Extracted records
==============================
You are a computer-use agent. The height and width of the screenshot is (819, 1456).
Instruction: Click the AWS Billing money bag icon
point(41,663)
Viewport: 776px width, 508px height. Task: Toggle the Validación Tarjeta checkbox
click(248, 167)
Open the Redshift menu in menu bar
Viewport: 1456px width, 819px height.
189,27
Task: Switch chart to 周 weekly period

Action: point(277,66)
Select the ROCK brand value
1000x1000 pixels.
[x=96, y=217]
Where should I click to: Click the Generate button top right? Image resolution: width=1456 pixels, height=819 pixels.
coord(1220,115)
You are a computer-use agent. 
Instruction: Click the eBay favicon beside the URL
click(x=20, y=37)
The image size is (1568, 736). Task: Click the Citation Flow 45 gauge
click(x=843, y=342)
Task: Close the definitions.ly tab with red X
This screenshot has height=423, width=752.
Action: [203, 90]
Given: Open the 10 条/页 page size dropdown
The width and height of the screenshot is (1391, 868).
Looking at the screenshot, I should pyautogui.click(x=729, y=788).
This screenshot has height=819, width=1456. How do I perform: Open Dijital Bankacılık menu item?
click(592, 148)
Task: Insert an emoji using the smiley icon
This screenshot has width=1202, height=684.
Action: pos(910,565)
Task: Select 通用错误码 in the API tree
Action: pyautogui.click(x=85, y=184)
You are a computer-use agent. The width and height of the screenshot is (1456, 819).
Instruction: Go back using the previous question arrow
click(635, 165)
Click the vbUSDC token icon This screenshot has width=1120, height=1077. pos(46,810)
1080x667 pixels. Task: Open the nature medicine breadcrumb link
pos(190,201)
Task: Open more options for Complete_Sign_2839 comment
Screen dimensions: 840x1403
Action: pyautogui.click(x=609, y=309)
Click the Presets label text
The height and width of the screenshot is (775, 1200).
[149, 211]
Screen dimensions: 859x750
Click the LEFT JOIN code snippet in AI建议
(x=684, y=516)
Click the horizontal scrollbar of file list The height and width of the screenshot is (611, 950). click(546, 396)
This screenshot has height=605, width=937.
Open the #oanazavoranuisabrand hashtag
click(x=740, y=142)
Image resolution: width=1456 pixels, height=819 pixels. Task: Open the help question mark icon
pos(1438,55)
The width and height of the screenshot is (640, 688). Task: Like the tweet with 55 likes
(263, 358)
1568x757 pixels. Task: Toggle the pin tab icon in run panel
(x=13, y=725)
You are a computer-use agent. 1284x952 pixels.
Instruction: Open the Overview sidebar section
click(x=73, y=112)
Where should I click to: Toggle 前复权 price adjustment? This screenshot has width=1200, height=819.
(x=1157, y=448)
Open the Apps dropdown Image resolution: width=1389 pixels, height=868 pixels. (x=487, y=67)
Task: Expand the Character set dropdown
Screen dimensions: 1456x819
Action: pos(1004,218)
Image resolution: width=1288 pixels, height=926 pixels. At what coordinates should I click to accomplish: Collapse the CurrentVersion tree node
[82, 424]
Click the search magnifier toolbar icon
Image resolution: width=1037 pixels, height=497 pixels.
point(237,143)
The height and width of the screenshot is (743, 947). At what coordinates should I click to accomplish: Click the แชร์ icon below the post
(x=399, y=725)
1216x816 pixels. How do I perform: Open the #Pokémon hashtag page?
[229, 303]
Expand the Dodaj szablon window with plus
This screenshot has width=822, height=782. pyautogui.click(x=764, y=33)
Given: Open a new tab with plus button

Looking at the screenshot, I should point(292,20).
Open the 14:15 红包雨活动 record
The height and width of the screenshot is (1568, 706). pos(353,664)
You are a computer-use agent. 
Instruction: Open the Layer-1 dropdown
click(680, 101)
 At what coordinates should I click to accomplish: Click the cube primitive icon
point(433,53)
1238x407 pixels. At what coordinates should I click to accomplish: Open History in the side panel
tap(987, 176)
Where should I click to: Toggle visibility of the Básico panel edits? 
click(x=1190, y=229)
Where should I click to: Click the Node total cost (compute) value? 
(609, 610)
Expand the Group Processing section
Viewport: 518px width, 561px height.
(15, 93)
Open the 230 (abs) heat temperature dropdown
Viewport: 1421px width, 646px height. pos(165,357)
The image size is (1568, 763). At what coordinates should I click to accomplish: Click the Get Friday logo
==============================
> [Stated exercise] Copy out, word for word, the lines of the material from the one containing "This screenshot has height=819, width=1456." through the one containing "Action: pos(1004,218)", including both of those lines.

> [Output for this exercise]
This screenshot has height=819, width=1456. How do I perform: Open Dijital Bankacılık menu item?
click(592, 148)
Task: Insert an emoji using the smiley icon
This screenshot has width=1202, height=684.
Action: pos(910,565)
Task: Select 通用错误码 in the API tree
Action: pyautogui.click(x=85, y=184)
You are a computer-use agent. The width and height of the screenshot is (1456, 819).
Instruction: Go back using the previous question arrow
click(635, 165)
Click the vbUSDC token icon This screenshot has width=1120, height=1077. pos(46,810)
1080x667 pixels. Task: Open the nature medicine breadcrumb link
pos(190,201)
Task: Open more options for Complete_Sign_2839 comment
Screen dimensions: 840x1403
Action: pyautogui.click(x=609, y=309)
Click the Presets label text
The height and width of the screenshot is (775, 1200).
[149, 211]
Screen dimensions: 859x750
Click the LEFT JOIN code snippet in AI建议
(x=684, y=516)
Click the horizontal scrollbar of file list The height and width of the screenshot is (611, 950). click(546, 396)
This screenshot has height=605, width=937.
Open the #oanazavoranuisabrand hashtag
click(x=740, y=142)
Image resolution: width=1456 pixels, height=819 pixels. Task: Open the help question mark icon
pos(1438,55)
The width and height of the screenshot is (640, 688). Task: Like the tweet with 55 likes
(263, 358)
1568x757 pixels. Task: Toggle the pin tab icon in run panel
(x=13, y=725)
You are a computer-use agent. 1284x952 pixels.
Instruction: Open the Overview sidebar section
click(x=73, y=112)
Where should I click to: Toggle 前复权 price adjustment? This screenshot has width=1200, height=819.
(x=1157, y=448)
Open the Apps dropdown Image resolution: width=1389 pixels, height=868 pixels. (x=487, y=67)
Task: Expand the Character set dropdown
Screen dimensions: 1456x819
Action: pos(1004,218)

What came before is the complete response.